# [About this task]
Find the "Task: Click the" line in the records below and repeat it and every later line exactly, up to the last; do not include pictures.

┌──

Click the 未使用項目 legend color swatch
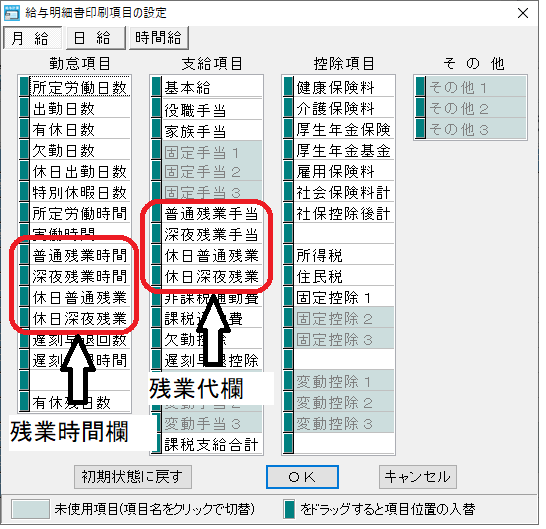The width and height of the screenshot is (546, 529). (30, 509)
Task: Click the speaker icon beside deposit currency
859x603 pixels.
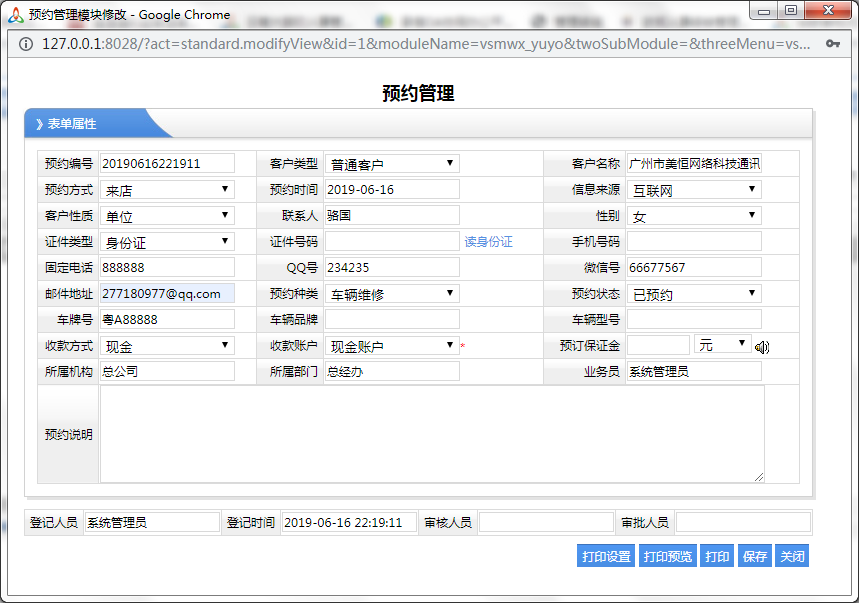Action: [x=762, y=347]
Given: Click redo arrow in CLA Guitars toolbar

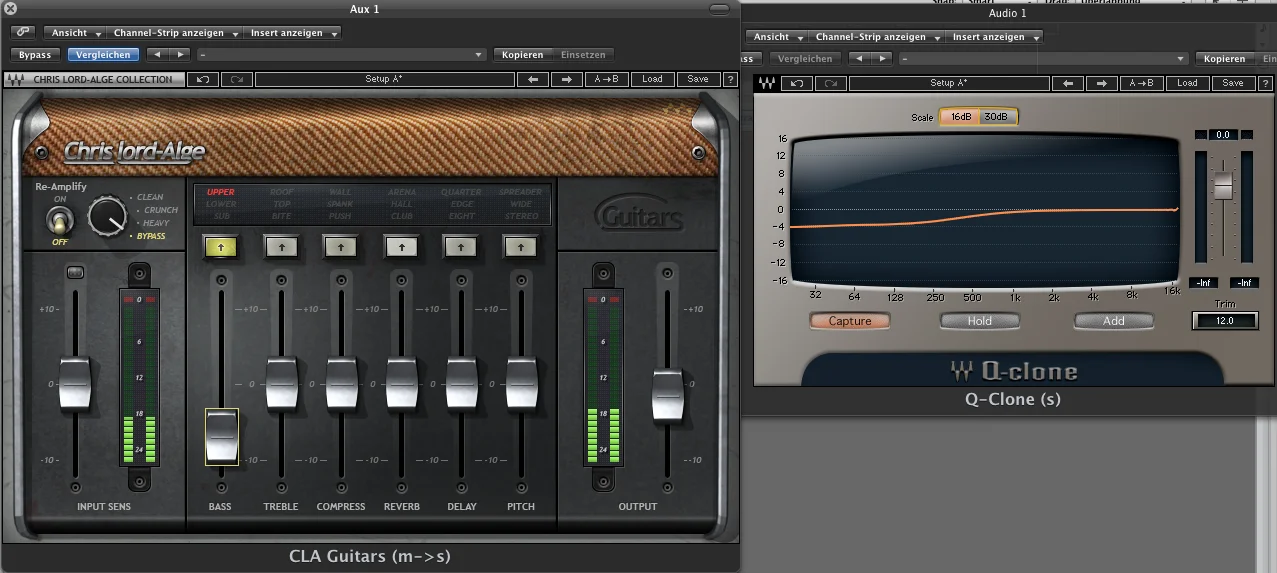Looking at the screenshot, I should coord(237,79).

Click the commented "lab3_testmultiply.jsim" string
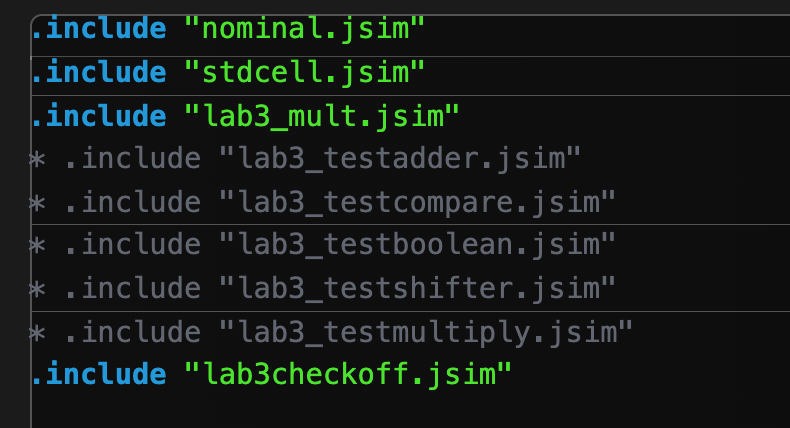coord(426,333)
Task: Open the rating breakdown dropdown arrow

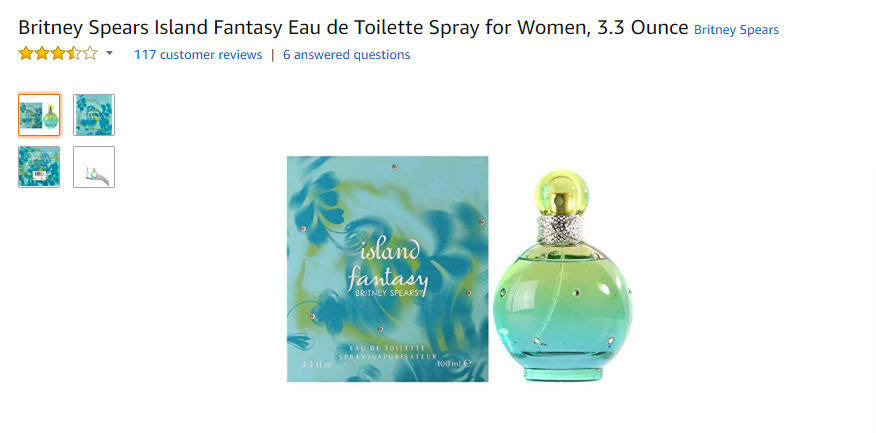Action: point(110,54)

└──

# [Answer box]
Task: Click the speaker icon beside deposit currency
859x603 pixels.
Action: [x=762, y=347]
Given: Click redo arrow in CLA Guitars toolbar

Looking at the screenshot, I should coord(237,79).

Click the commented "lab3_testmultiply.jsim" string
coord(426,333)
Task: Open the rating breakdown dropdown arrow

Action: point(110,54)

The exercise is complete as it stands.